Lessons from Historical Energy Transitions for Addressing Climate Change and Sustainable Development
Part of the CCCEP / SRI seminar series 2011-2012
The ‘grand’ history of past energy transitions is examined for recurrent patterns and drivers and their implications climate change protection and green growth policies.
Four policy lessons stand out:
- Energy end-use and efficiency are key, as are tangible consumer benefits from the diffusion of new energy technologies, suggesting an important area of policy priority.
- Innovation in a wide sense, comprising both technological as well as institutional/organisational dimensions, are important drivers of transitions and need to be leveraged in a systemic way to invoke their potential powerful feedback effects between technological innovation, improved economics, costumer as well as wider societal and ‘green growth’ benefits.
- Given inevitable deep uncertainty, in both the climate system as well as in technological innovation, a risk hedging and portfolio management approach needs to complement more traditional policy approaches and modelling efforts. The analysis of ‘optimal’ transition pathways towards sustainability needs to be complemented by crafting ‘robust’ transition strategies and ensuing adaptive policy frameworks.

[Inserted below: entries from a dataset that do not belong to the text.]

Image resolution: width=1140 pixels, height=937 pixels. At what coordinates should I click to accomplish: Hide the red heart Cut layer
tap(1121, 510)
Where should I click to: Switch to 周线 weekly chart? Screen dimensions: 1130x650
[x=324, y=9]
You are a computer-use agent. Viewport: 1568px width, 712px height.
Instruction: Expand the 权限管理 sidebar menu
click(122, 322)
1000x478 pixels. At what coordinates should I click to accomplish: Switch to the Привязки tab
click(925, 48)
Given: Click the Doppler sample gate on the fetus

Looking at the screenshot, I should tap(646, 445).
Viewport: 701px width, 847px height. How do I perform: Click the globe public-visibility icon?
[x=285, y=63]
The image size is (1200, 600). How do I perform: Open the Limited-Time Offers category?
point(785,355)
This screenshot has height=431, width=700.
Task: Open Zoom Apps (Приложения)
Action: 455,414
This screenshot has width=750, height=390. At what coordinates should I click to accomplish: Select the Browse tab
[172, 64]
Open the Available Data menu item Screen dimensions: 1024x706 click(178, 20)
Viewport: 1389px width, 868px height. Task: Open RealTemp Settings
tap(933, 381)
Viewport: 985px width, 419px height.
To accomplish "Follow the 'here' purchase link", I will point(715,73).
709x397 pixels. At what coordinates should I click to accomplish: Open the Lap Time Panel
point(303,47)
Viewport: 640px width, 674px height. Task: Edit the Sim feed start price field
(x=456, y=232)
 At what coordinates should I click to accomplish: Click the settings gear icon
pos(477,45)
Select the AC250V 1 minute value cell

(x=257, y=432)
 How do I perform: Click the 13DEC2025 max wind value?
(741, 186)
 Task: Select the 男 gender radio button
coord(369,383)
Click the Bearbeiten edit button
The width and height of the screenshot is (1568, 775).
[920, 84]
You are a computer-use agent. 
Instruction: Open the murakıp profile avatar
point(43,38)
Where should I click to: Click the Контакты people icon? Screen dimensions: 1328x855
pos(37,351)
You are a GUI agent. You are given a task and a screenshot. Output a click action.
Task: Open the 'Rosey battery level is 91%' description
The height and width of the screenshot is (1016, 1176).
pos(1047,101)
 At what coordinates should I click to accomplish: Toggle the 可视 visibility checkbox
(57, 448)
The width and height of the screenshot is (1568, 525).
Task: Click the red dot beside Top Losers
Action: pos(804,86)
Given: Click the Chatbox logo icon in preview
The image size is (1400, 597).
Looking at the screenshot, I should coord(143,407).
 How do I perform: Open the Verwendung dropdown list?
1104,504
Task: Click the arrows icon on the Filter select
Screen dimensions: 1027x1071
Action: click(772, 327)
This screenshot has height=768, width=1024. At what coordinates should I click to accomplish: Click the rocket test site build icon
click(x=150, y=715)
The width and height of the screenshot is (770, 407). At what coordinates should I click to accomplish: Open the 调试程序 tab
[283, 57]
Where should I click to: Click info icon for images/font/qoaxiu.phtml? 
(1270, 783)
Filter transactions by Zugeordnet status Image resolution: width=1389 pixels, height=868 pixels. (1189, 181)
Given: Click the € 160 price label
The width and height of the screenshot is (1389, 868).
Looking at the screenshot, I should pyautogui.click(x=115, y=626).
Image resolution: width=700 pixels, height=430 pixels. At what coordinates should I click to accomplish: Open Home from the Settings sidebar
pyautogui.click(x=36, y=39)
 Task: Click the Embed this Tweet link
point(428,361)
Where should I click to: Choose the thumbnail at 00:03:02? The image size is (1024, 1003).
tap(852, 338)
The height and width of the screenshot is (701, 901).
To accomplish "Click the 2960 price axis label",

- A systemic historical analysis reveals powerful patterns of change which constitute both opportunities and constraints in triggering a ‘next’ energy transition. Regularities include the dynamics of scaling-up of individual technologies, as well as that of entire industries (which require prolonged periods of market experimentation and can take several decades); the influence of the nature of technology on experimentation and learning (ie improvement) potentials of new technologies favouring, smaller-scale, granular technologies; and, finally, considerable advantages for late adopters that can shortcut the often lengthy diffusion process of early innovators.